**Task goal**. Among the records below, find the lines that contain "agent" and copy each of them.
<<<<
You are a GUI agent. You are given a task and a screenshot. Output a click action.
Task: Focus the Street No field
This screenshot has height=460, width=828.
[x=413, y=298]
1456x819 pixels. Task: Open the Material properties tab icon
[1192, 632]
>>>>
<<<<
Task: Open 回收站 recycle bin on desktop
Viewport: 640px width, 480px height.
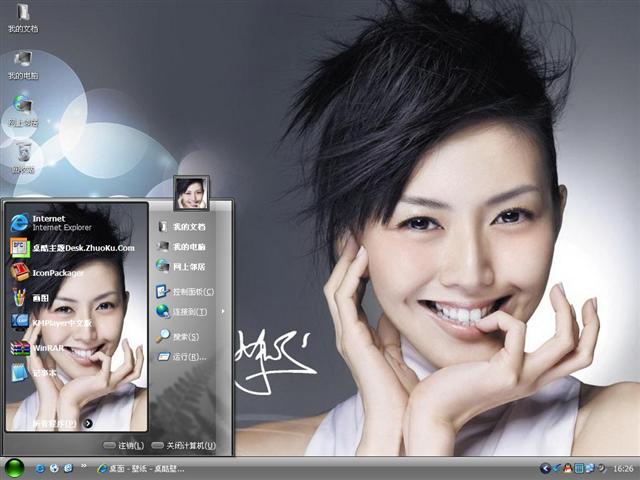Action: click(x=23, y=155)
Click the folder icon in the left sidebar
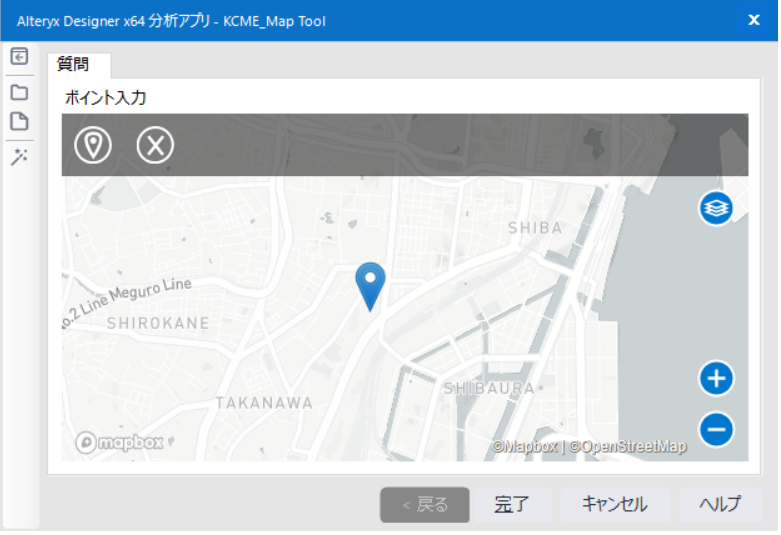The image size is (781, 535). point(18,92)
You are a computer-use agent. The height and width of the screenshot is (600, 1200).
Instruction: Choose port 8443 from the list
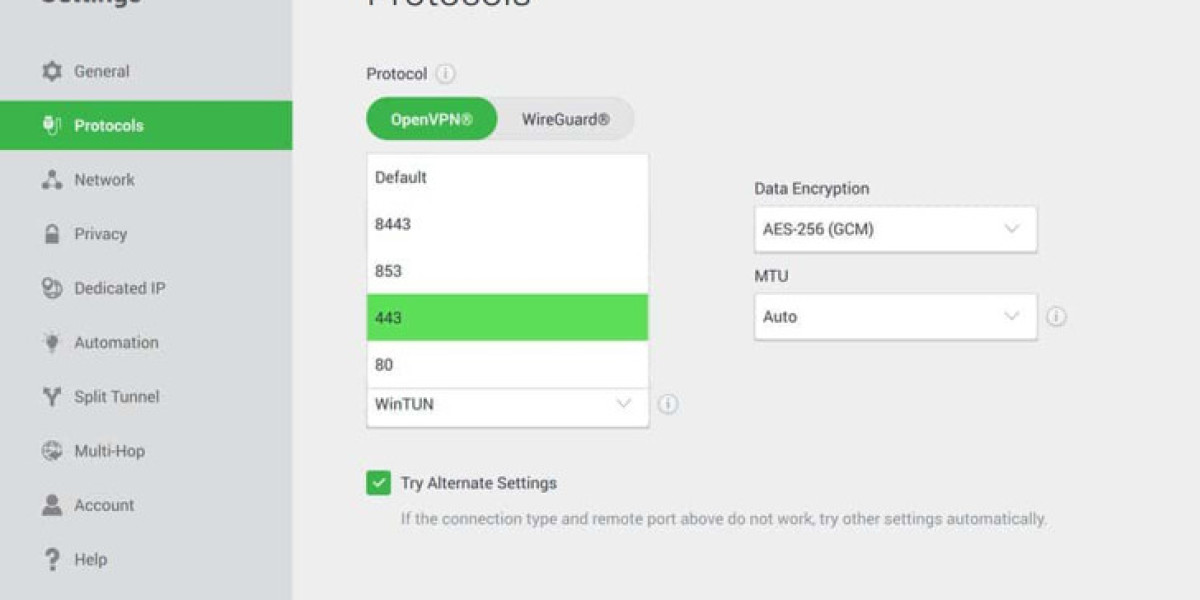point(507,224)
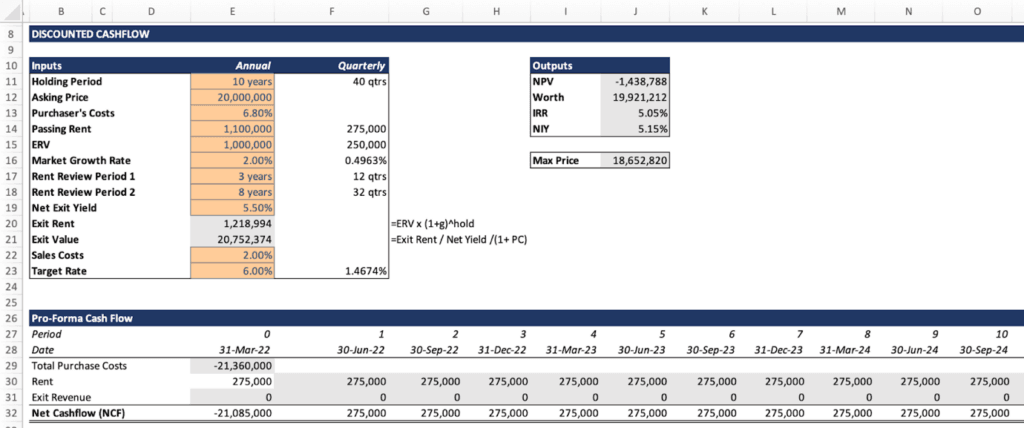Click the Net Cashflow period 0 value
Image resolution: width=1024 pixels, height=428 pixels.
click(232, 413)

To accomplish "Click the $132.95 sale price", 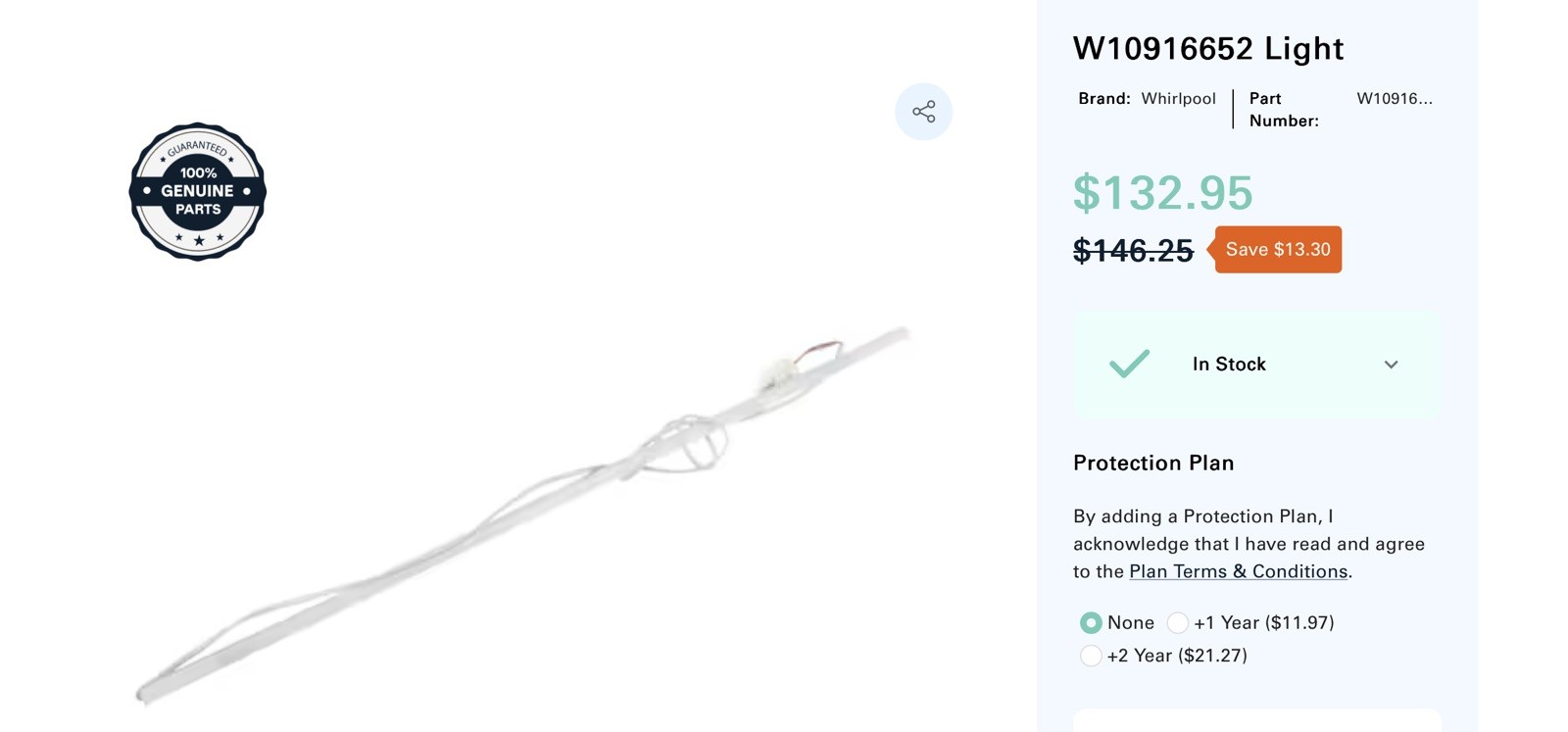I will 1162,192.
>>>>
**Result of the task**.
You are a GUI agent. You are given a task and a screenshot. Output a click action.
You are a computer-use agent. The height and width of the screenshot is (600, 1200).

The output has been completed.